Wśród wiernych jeszcze dzisiaj wzbudzasz
serca łomot,
chciałbym na twoim grobie bukiet kwiatów
złożyć.
* błogosławiona Dorota przepowiedziała
upadek zakonu krzyżackiego
** według niektórych źródeł pędziła życie
rekluzy w osobnym budynku nieopodal katedry
Komentarze (149)
dużo wiedzy jest w tym wierszu
Smutne i piękne.

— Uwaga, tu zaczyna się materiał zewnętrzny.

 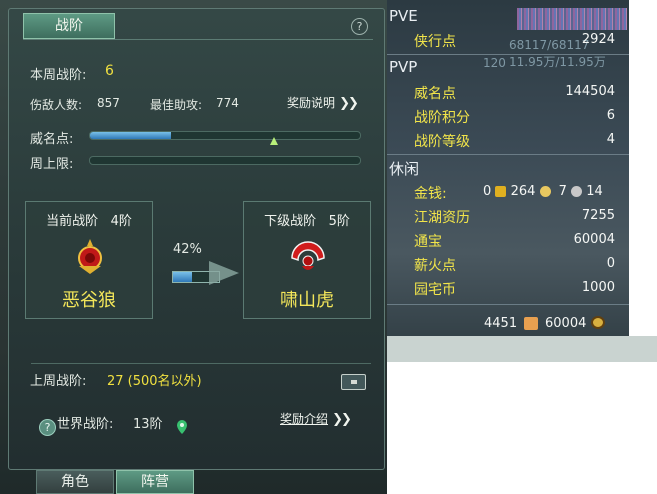 I want to click on next-rank-name: 啸山虎, so click(x=307, y=300).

Cieszę się, że takie osoby żyją
jeszcze w sercach ludzi, pozdrawiam serdecznie :)
Ciekawa i smutna historia w pięknym wierszu.
:):):)
Nie znana historia, z przyjemnością przeczytałam
Dziękuję Sławku pozdrawiam serdecznie i dobranoc ...
Twój wiersz skłonił mnie do "poszperania" w historii
by jeszcze więcej dowiedzieć się o tej męczennicy. W
dzisiejszym świecie ze świecą takich nie znajdziesz ;)
Nasza historia jest tak bogata
i ciekawa, że lepiej dowiedzieć się czegoś późno niż
wcale ;)
Dorota - znaczy dar od Boga a Bóg zawsze wie co robi
:)
Zgodnie z obietnicą przeczytałam na razie kilka Twoich
wierszy. Jesteś za skromny, naprawdę świetnie piszesz,
lekko, obrazowo,
z uczuciem.
Na pewno jeszcze wrócę do lektury :)
Pozdrawiam serdecznie i dziękuję za porcję wspaniałej
poezji.
Już byłem, głosowałem, komentowałem i czekam na
kolejny utwór, Sławku :) Pozdrawiam serdecznie :)
Witaj Sławku :) Z przyjemnością przeczytalem piękny
wiersz o historii błogosławionej Doroty. Miała
rzeczywiście życie nie usłane różami, ale od
najmłodszych lat była oddana Bogu. Pozdrowienia
przesyłam +
Wiara czyni cuda:) jak bardzo trzeba wierzyć? I jak
bardzo wierze się poświęcić? :)Aby...:)
Mądrze, pięknie:)...jak to u Ciebie Sławku:)
Pozdrawiam:)***
Dziękuję bardzo za odwiedziny. Aż chce się z tak
serdeczną duszą obcować. Miło mi bardzo za pamięć,
którą masz wpisaną w genach... a tu kolejny dowód -
bł. Dorota
porusza bardzo szczerość wersów,opis losów
świetej,dziękuję za pozdrowienia,życzę miłych letnich
przygód,serdecznie pozdrawiam
Ładnie, ciekawie napisałeś; pozdrawiam serdecznie.
Bardzo ładny wiersz. Pozdrawiam. Miłego wieczoru.
Witaj Sławku - ciekawy wartościowy wiersz, godny
publikacji kiedy to
historia, religia i bohaterowie zarastają trawą.